■ Text shown ■
******
Although many of Meijer’s characters are grotesque, their cruelty is never unreal or absurd. As Meijer said in an interview in Kenyon Review:
My work is unavoidably shaped by the political reality in which they appear, and that reality is inherently horrific; it belongs to the extremes of genre, which is why the categories of fairy tale, horror, myth, etc. appeal to so many writers. These tropes magnify what is all around us, showing us how grotesque and fantastic and extreme reality actually is. I never think of my work in terms of metaphor; for me, it’s all quite literal. I don’t see anything I write as an exaggeration or alteration of the real.
These stories are dark, aberrant, and garish, in the lovely way that Muriel Spark’s The Driver’s Seat is dark, aberrant, and garish, but what is more striking is how deeply observant and compassionate Meijer is with her characters, even the worst of them. Striking too is her prose, which is studded with beautiful, searing lines such as “I gave the steak a kiss and it was a lot like other kisses I’d had: cold, smooth, dead” and “It’s laughter that comes from everywhere, from nowhere. You’ve heard it. At some point it’s had your name all over it.”
In the title—and final—story, which happens to be the only flash fiction in the collection, Meijer writes from the point of view of a cloth rag after it is removed from a murdered woman’s throat, having been crammed down her throat by her partner. Going into the story, I was skeptical about the point of view choice. All along the book’s title had been hovering above me as I read the other stories: a question mark. What did I imagine? I don’t know, but not this. After, however, I couldn’t stop thinking about this story.
******
■ Given information ■

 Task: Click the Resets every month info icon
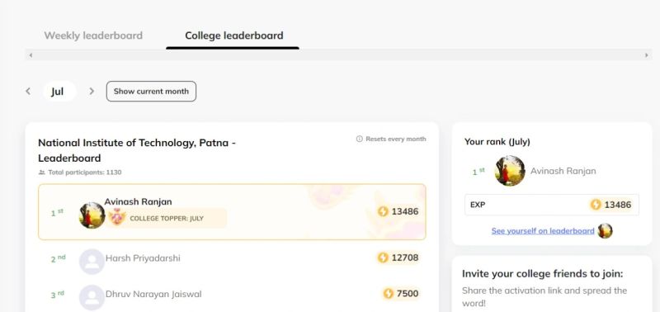pos(359,139)
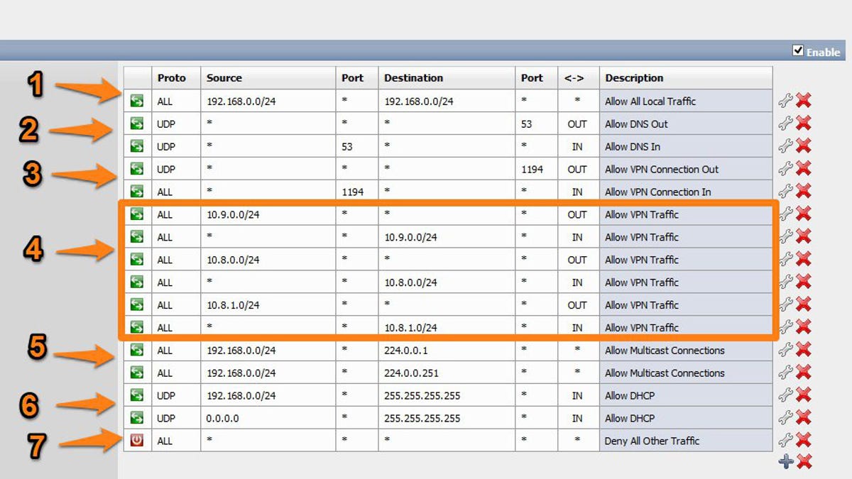Edit the UDP 0.0.0.0 Allow DHCP rule

pyautogui.click(x=785, y=417)
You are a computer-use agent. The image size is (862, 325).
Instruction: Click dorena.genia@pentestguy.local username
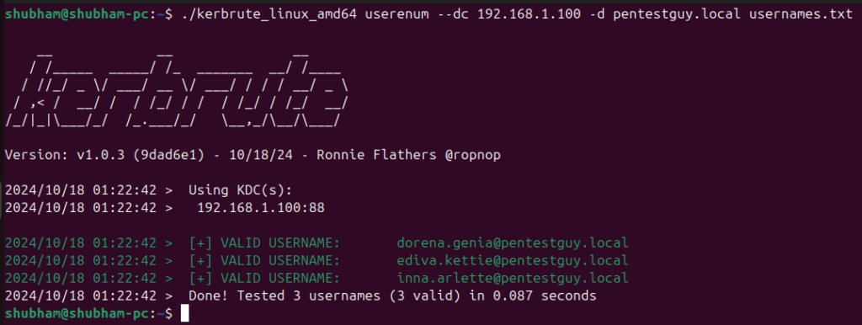(513, 243)
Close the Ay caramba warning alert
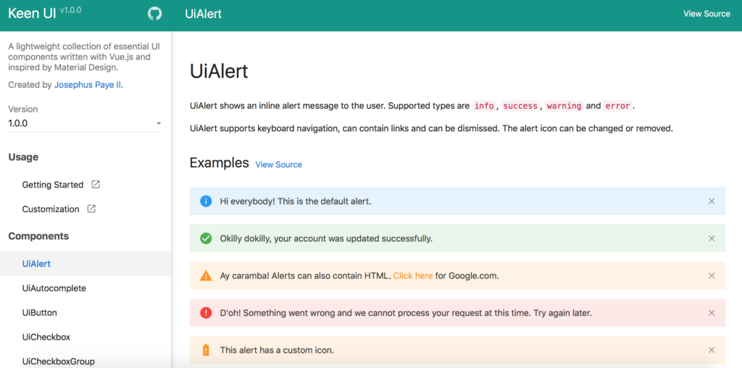Image resolution: width=742 pixels, height=368 pixels. [712, 276]
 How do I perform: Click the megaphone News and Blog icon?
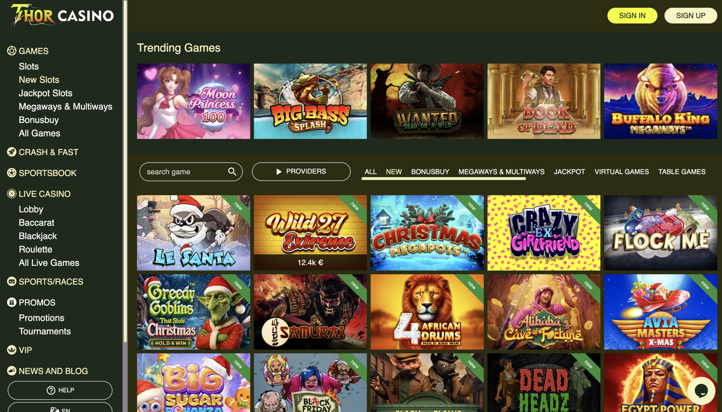point(12,371)
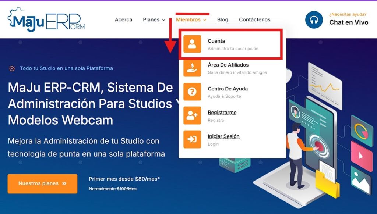The width and height of the screenshot is (377, 214).
Task: Click Iniciar Sesión to log in
Action: (x=224, y=136)
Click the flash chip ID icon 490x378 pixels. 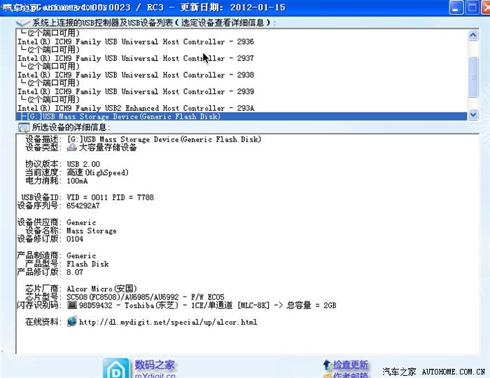(71, 306)
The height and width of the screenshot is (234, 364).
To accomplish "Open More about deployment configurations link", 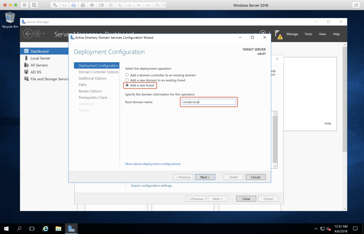I will [x=153, y=164].
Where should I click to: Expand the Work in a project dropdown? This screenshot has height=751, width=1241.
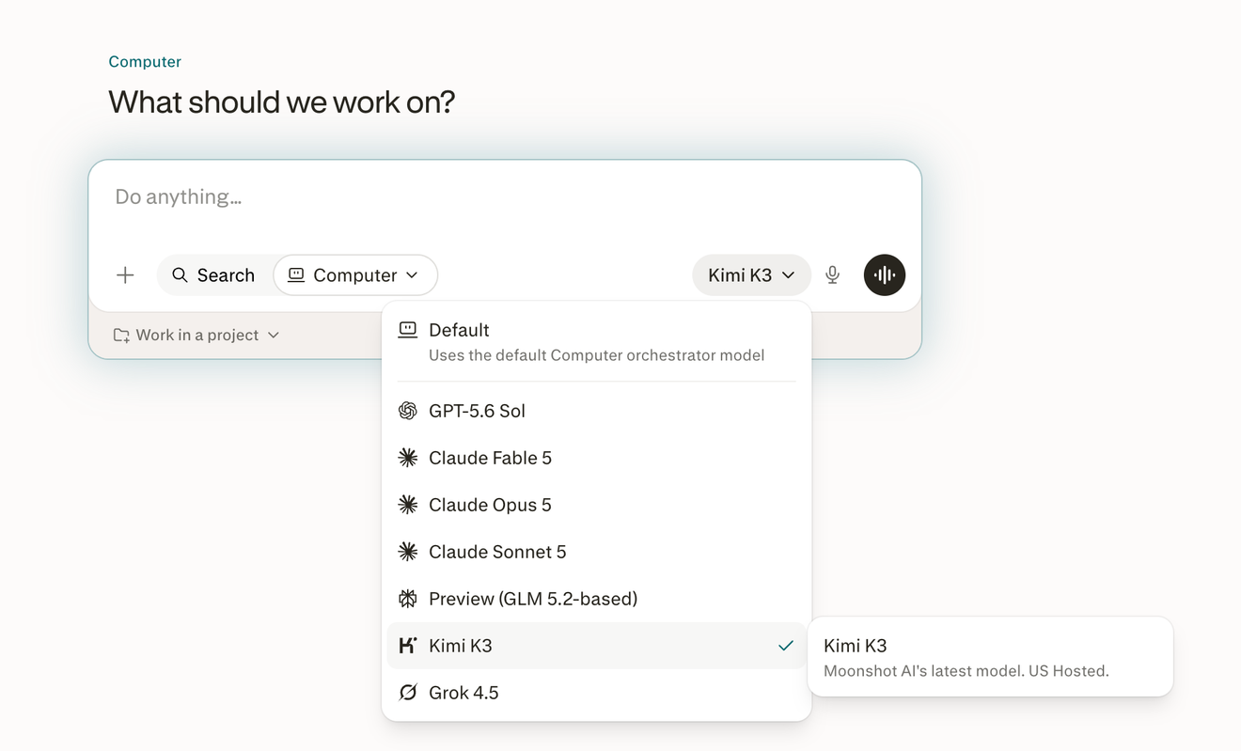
******
■ What the task asks ■
Continue the review of Meijer's story collection from the point where it stops.

■ Written response ■
“Rag” is a poignant ending to Meijer’s collection, which is so much about how we recycle wounds and turn them into new violences. One of the things “Rag” does so well is bring into focus how even a thing that is seemingly benign, such as a worn cloth used for dusting and polishing furniture, can quickly become cruel in the hands of a damaged, desperate person:
Certainly there is a history of the incident, going back before my time: injuries, a childhood illness, ostracism, mental disorder, loneliness, screams. A history of chance. These things I can’t know: they don’t really touch me…He didn’t know how to use me as she did; he was clumsy when he tried. He left streaks. He had to use me for his own purposes, to be a man, to invent violence out of something previously purely innocent.
Maryse Meijer’s Rag asks us to pay closer attention to the everyday stuff of our lives—from mundane objects to less tangible things such as pain, loneliness, desire, and masculinity—to how we use these things, how we render them into weapons.